Where the records below reach the line containing "The height and width of the screenshot is (762, 1568).", start transcribing, and end with the line containing "This screenshot has height=784, width=1556.", exactly and with nothing else added.

--- DATA IN THIS EXERCISE ---

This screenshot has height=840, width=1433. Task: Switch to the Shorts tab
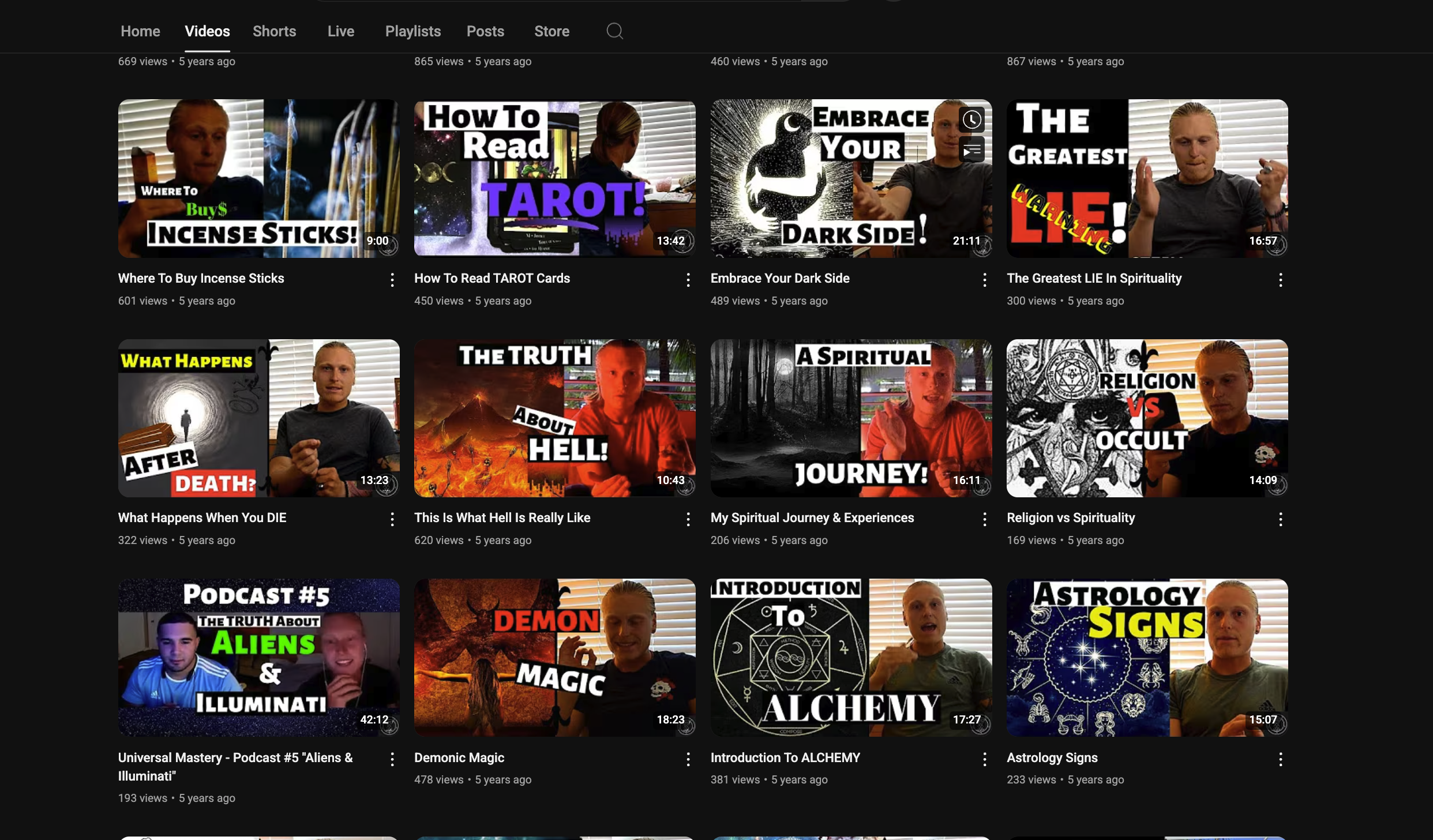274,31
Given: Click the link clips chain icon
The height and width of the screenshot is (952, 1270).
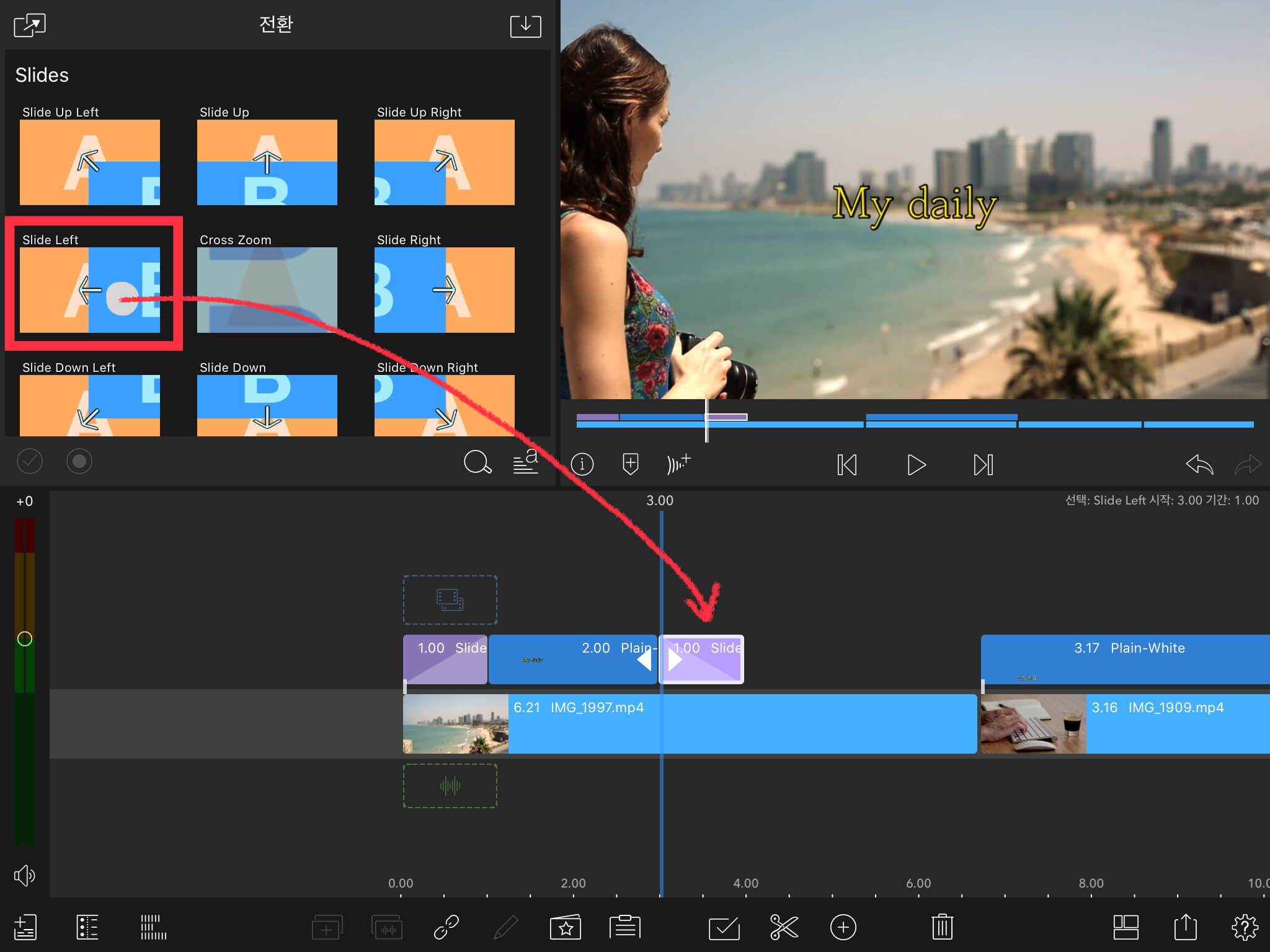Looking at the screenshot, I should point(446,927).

---
--- DATA IN THIS EXERCISE ---

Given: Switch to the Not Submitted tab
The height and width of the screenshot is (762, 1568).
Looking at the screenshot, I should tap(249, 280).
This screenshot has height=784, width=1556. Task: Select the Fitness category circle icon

---

- **ANSWER TO THIS PROBLEM**
The height and width of the screenshot is (762, 1568).
Looking at the screenshot, I should tap(249, 280).
This screenshot has height=784, width=1556. Task: Select the Fitness category circle icon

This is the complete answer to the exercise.